____ Entries

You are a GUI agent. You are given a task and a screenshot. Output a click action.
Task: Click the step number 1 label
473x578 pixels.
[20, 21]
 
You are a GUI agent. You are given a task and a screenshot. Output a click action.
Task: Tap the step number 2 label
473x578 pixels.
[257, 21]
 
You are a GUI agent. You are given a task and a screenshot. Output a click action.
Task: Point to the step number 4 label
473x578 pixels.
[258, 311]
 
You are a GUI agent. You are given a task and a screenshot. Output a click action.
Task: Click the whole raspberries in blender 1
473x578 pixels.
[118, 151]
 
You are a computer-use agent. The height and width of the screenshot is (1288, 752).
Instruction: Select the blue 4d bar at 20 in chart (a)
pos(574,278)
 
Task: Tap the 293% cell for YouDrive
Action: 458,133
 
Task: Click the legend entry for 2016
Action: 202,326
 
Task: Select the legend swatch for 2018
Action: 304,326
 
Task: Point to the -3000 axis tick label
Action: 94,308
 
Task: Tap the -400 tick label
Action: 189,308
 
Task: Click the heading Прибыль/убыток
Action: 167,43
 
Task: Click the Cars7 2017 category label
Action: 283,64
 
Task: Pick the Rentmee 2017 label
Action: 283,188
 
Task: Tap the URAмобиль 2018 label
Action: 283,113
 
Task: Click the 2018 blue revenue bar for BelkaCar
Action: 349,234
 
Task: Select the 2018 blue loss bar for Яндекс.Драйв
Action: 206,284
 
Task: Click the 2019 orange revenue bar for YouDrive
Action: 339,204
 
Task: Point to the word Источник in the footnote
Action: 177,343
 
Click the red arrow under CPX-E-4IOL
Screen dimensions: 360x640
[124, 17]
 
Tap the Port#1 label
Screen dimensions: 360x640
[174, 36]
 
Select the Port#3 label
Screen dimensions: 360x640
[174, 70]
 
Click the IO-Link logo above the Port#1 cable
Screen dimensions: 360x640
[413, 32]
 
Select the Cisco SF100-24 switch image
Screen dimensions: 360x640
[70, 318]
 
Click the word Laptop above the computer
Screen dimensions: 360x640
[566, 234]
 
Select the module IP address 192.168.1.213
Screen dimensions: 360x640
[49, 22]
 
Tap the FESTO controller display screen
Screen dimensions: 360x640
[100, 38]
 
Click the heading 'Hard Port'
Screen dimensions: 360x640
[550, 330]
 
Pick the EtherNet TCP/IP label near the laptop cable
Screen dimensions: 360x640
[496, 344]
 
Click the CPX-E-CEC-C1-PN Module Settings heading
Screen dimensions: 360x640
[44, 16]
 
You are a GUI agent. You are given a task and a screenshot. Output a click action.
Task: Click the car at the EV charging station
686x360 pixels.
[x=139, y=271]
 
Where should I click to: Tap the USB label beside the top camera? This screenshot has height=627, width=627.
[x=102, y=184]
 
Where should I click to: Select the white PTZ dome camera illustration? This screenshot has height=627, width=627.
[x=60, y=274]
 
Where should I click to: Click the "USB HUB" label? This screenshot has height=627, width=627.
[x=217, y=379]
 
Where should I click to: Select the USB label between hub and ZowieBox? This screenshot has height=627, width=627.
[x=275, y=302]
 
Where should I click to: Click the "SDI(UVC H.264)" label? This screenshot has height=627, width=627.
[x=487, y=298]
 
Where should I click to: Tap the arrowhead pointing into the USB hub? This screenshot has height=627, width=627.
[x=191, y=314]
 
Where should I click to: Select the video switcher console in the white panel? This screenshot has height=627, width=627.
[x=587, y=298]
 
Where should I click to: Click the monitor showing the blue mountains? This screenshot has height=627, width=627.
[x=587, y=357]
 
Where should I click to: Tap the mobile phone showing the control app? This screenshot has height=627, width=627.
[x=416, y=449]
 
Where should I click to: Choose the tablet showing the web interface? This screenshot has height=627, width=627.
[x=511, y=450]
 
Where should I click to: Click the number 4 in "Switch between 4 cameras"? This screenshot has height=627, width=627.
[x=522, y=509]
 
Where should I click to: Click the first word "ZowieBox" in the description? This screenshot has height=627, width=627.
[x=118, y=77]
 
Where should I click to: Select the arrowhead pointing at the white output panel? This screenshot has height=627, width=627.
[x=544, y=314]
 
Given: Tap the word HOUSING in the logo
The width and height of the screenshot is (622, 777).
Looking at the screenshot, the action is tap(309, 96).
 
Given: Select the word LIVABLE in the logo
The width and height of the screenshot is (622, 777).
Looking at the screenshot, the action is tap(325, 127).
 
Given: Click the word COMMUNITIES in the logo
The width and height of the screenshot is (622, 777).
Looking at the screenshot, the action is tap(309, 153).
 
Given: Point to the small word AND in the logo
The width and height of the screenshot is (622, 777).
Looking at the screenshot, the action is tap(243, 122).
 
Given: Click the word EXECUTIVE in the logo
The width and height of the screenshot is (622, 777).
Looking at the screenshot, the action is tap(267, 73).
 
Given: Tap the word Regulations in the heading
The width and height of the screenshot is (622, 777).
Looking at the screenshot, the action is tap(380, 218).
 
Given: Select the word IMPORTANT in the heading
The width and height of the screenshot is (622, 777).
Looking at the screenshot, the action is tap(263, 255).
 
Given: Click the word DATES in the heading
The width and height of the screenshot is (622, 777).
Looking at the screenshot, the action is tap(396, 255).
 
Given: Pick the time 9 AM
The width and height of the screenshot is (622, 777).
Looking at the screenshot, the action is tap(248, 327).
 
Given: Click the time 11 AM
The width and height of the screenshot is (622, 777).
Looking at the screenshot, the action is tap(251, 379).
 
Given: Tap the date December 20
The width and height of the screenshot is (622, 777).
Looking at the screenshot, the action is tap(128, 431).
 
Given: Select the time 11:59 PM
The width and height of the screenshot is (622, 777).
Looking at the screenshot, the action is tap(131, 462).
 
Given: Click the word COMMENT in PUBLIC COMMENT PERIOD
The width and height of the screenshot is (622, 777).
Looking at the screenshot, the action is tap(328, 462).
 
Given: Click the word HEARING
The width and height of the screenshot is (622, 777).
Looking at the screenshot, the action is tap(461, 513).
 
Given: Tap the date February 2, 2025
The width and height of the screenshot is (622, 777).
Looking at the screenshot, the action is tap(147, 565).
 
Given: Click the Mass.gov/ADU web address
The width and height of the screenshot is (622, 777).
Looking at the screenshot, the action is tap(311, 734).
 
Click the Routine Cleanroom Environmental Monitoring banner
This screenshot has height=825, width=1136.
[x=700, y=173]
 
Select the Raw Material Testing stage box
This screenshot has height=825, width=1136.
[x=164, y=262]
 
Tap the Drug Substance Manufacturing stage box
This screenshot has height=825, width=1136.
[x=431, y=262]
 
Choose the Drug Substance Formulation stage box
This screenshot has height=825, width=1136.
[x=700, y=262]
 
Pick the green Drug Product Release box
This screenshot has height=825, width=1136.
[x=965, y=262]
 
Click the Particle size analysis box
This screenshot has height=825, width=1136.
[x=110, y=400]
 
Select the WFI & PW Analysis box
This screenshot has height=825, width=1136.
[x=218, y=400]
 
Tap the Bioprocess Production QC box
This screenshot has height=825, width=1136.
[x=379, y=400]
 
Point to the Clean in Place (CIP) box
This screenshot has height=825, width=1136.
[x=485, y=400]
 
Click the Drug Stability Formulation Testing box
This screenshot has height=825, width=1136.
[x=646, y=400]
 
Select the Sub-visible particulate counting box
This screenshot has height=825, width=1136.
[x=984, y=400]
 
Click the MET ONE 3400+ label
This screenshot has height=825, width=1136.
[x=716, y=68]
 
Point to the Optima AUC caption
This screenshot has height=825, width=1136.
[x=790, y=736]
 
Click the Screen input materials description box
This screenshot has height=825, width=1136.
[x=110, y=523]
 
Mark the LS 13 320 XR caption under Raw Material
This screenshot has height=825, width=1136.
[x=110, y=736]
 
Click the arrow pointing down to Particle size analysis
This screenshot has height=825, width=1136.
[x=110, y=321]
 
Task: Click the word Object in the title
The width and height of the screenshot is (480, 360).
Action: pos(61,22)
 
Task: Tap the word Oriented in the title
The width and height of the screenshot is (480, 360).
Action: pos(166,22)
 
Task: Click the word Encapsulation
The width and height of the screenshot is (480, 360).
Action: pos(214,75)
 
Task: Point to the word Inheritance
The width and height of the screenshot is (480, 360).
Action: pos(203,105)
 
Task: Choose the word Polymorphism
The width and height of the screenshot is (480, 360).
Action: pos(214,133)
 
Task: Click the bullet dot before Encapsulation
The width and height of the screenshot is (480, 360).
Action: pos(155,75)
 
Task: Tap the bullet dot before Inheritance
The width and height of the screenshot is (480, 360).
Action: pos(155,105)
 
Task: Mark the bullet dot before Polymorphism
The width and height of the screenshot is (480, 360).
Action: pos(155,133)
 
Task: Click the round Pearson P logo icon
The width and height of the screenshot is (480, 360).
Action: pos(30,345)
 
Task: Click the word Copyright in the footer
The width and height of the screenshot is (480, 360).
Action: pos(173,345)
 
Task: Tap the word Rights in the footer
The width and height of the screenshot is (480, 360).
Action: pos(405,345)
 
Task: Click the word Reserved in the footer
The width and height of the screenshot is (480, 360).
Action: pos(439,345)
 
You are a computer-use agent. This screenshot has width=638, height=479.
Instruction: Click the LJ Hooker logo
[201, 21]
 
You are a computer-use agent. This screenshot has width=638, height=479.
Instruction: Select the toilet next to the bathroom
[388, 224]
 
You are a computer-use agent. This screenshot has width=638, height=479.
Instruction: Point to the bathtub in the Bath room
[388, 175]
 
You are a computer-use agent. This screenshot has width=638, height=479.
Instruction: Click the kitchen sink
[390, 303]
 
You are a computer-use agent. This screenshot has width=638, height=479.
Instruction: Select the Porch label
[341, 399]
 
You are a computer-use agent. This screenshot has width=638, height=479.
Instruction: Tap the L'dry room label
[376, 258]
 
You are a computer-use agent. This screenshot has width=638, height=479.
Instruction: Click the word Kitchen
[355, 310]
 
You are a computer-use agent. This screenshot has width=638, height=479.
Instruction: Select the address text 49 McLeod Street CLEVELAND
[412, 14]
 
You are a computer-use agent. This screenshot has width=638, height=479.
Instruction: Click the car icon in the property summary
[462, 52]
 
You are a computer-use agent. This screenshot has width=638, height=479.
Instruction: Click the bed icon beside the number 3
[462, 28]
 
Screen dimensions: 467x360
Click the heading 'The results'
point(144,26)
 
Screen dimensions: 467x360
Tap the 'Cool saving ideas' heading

________

Work required
Retype the lines of the collection entries from the line that contains "Where should I click to: Select the video" through the line that contains "[x=587, y=298]", with both of those lines included.

Task solution
Where should I click to: Select the video switcher console in the white panel? This screenshot has height=627, width=627.
[x=587, y=298]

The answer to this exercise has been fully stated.